(Saved data entries)
------------------------------

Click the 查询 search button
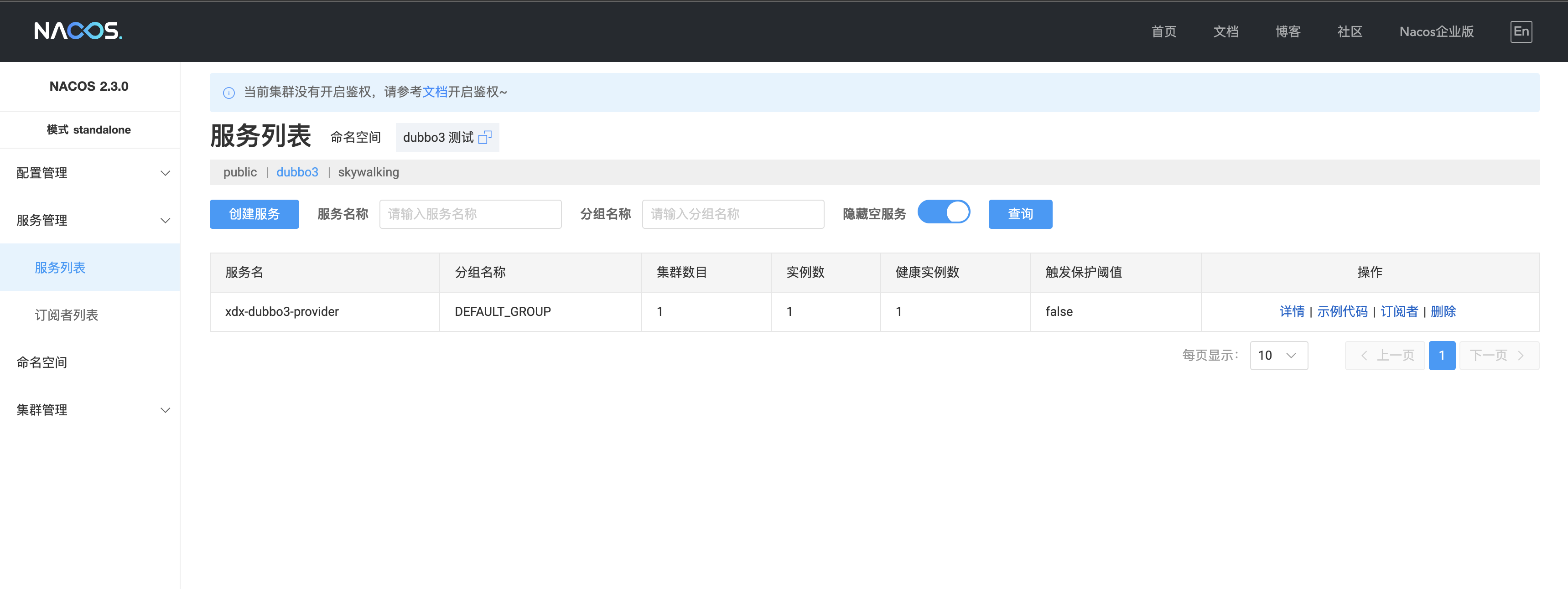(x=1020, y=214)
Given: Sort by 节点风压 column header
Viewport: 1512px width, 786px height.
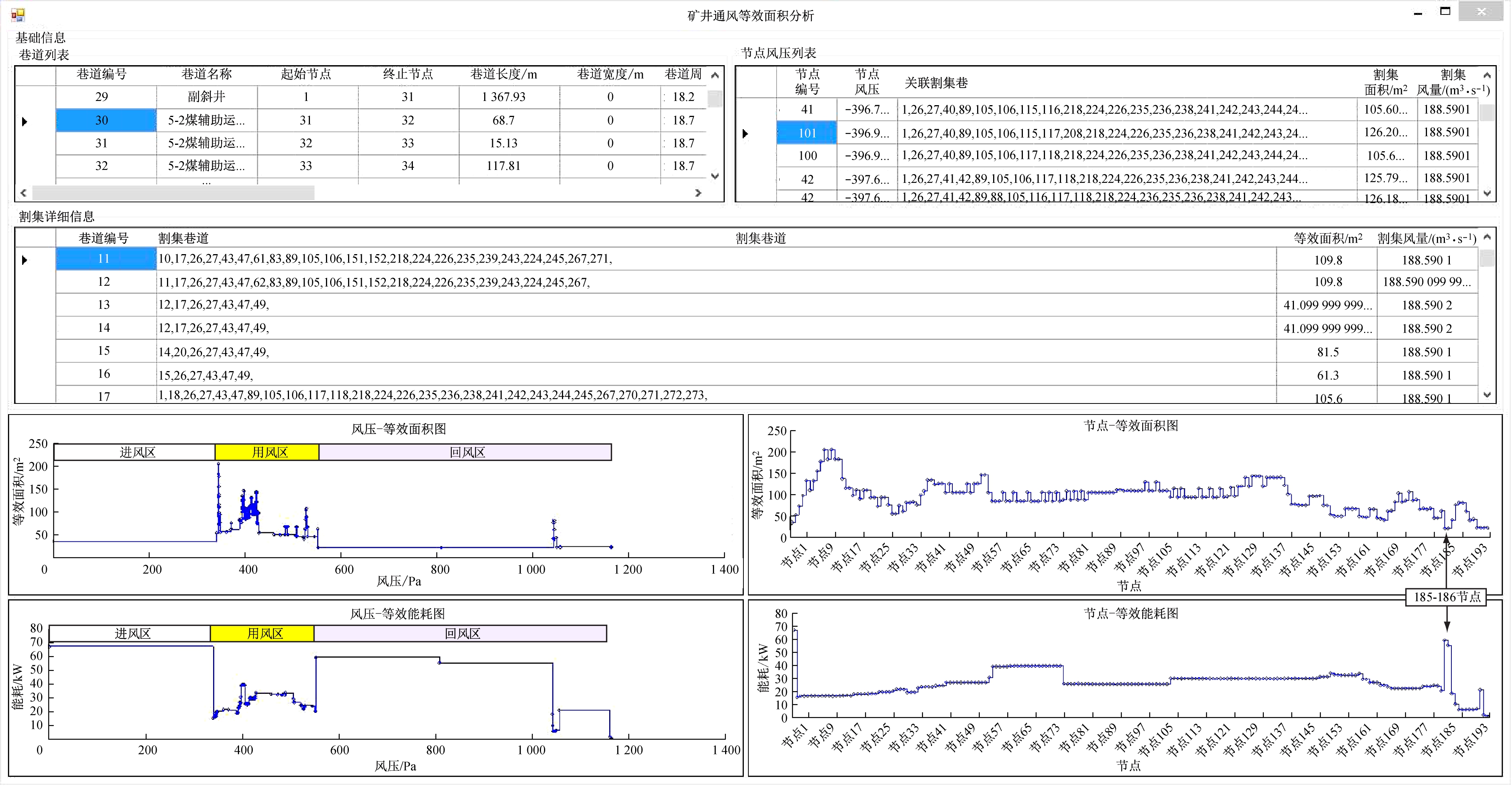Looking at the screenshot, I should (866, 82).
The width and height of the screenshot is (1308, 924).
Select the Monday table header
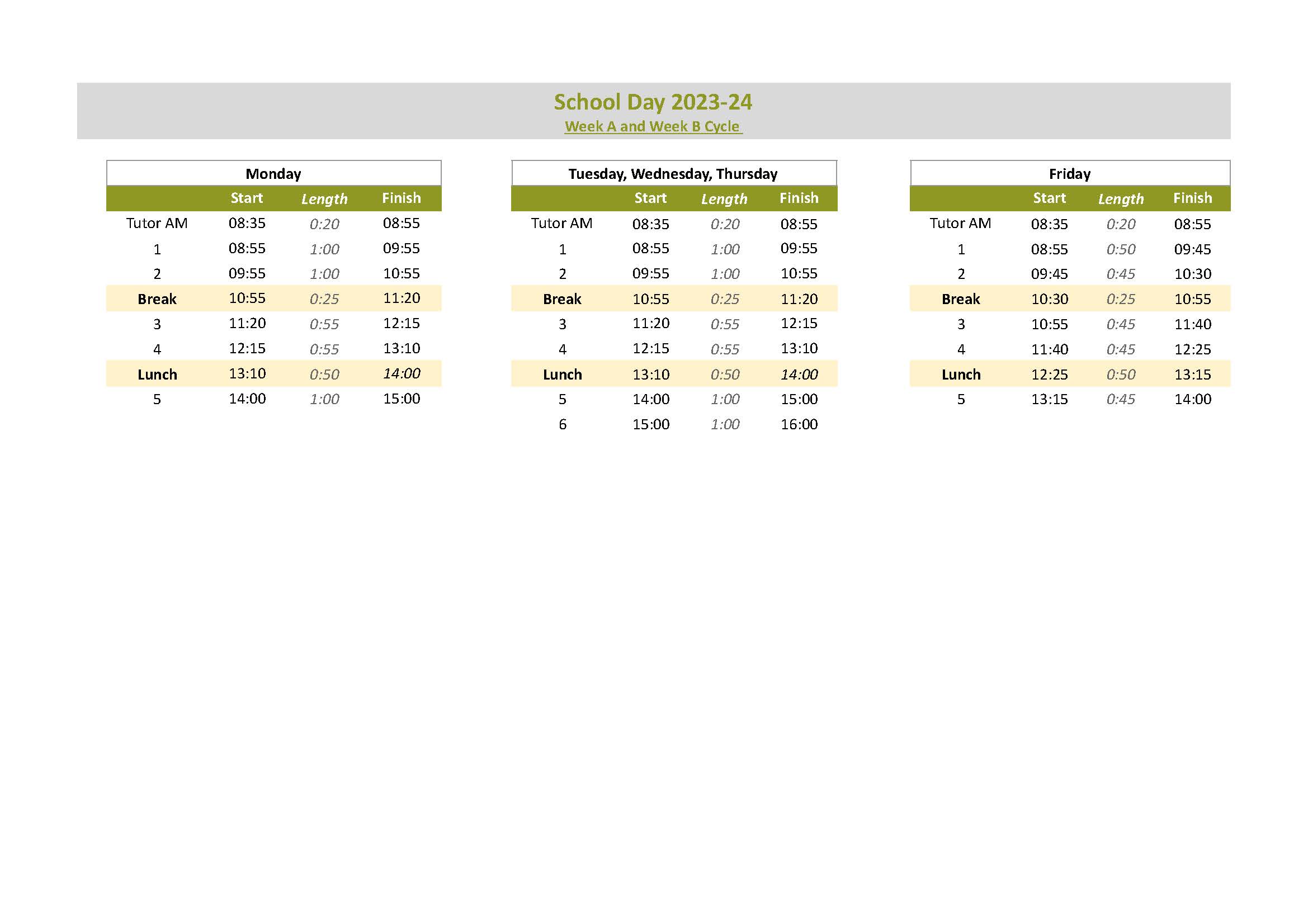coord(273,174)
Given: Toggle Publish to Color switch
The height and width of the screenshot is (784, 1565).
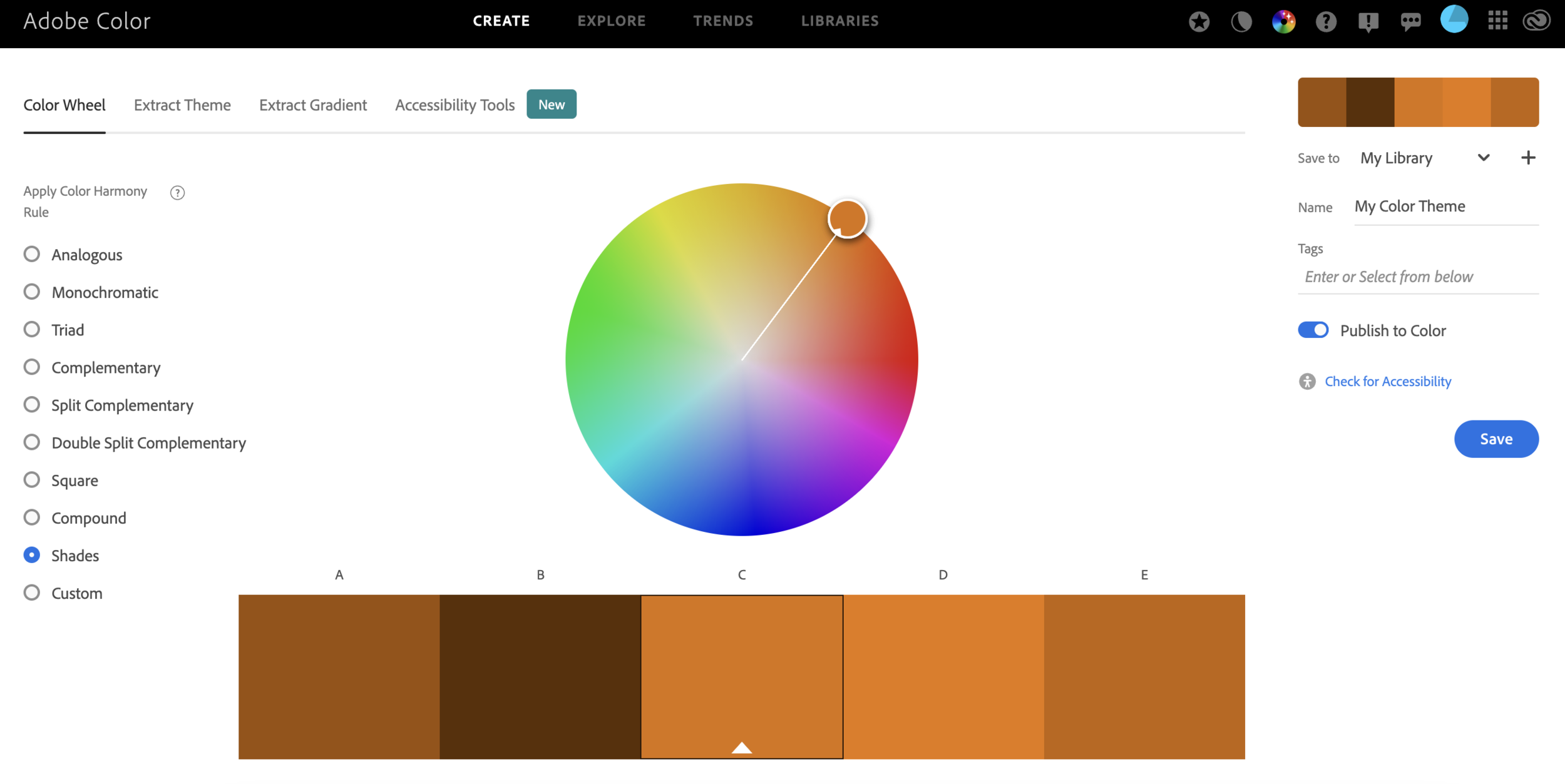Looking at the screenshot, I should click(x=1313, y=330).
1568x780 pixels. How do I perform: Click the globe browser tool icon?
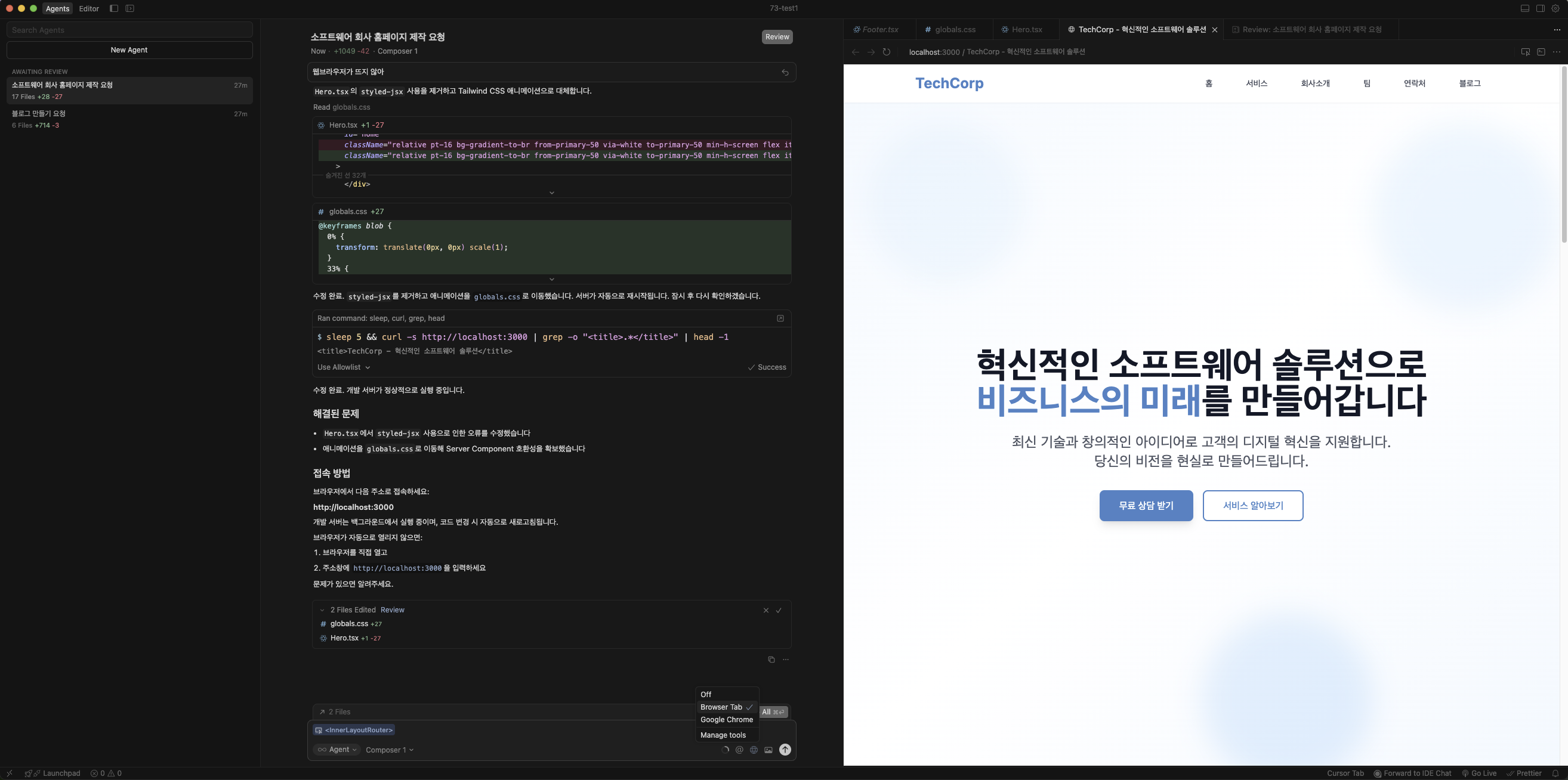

------------------------------

> **Assignment**: Omit the pictures. Output every record above word for word.

> **Answer for the task**:
Click the 查询 search button
(x=1020, y=214)
Given: Sort by 节点风压 column header
Viewport: 1512px width, 786px height.
Looking at the screenshot, I should (866, 82).
The width and height of the screenshot is (1308, 924).
Select the Monday table header
coord(273,174)
Given: Toggle Publish to Color switch
The height and width of the screenshot is (784, 1565).
Looking at the screenshot, I should click(x=1313, y=330).
1568x780 pixels. How do I perform: Click the globe browser tool icon?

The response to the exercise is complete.